I've left everything till the last minute. I'm trying to decide which guitar to bring based on flying with limited case protection. My options: buy an arched top hardshell case (which offers more top sturdiness than a regular hardshell case) and bring my Larrivee OM. This is the guitar I've brought many times. Option 2: use a regular classical-sized hardshell case I already have and bring the old parlor I got from Todd Cambio. No Calton or Clam options at this stage in the game. It's too late.
The difference: no arched top on the classical case. It's a smaller surface area though, so the top is probably sturdier than a regular dreadnaught case. The other difference, a smaller guitar, which I prefer to play, for comfort reasons related to tendinitis.
The problem: the parlor is obviously going to be more fragile so possible damage could result from being banged around, and it is more rare, harder to replace etc. It is not extraordinarily valuable at all, just a nice old guitar fixed up by Todd.
I'm flying on Northwest: Montreal - Minneapolis - Seattle.
I recently purchased a Kalamazoo KG-11 guitar in the US of A and was able to bring it back to Canada via the overhead bins, on Delta. If you bring your parlor, you should easily be able to fit it in the overhead storage and not have to worry about the baggage-handling savages.
And it's easier on your hands? A no-brainer decision.
Parlor it is, then. Thanks for the reassurance fellas.
Alex, it is in a classical sized case, so not at all sure I'd be allowed to carry it on. I work from an assumption that I won't. I have never been able to before.
A phone call to NWA might be in order. In April I did Newark-Seattle--Newark on Continental. On one of the flights a fellow had a smaller guitar in a hard-shell case that he was able to put in the overhead bin. I was seated in the back, so we boarded first (after first class), so that might help. Some airlines also use to have "special handling" available--I used it back in 1997 with Continental, but its NWA this month that you need to know about. I assume that you will change planes in the Twin Cities, which may add an extra step or two.In any event, may you and your guitar have a safe journey.
Thanks Stu. Yes, I usually do the special handling routine. It seems to be fine, although for tight connecting flights it can get a little hairy waiting for it if you have to pick it up to clear customs.
To my recollection, you've had pretty large guitar cases. A classical case ought to fit overhead.
On NWA, United, SW, Alaska and whoever else, I've always been able to get my L-Jr onboard and into an upper bin. Maybe they take pity on the old case (41 x 16 x 6), but it's little more scuffed than when I rescued it from Jacques Mazzoleni some dozen yrs ago.
When I came to PT 2 years ago I had an anxiety attack when the sstewardess took my L0, in a padded hard case, out of my hands at the gate, to put in with baggage. You might get the guitar up to the gate, and then have to hand it over. I'm bringing the LG this year.

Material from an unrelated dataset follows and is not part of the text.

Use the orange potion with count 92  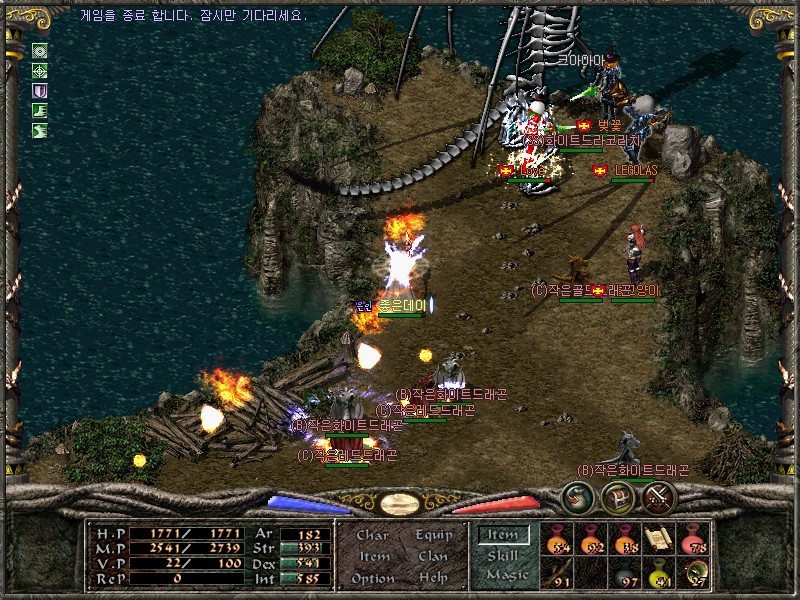593,539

Wrong thread, perhaps, and a little late to be asking, but what's the best approach for airline checking a guitar these days? Last time I flew to PT was before 9/11 (I think), and back then I would put my axe in its hardshell case (padding behind the headstock to prevent breakage there), then put the whole thing in a guitar shipping box with bubble wrap between the box and the hardshell.
These days I understand that everything checked needs to be open-able for security inspection, so I don't think the outer box is practical. Do I have to just put the guitar in the hardshell, leave it unlocked, and hope for the best? Yikes!
FYI, I'm bringing a newer National, with its not-great original case.
I wrap a bungy chord around the waiste of my case - it offers some back in case the latches come undone and it is easy for security to unbungy, open, re-bungy.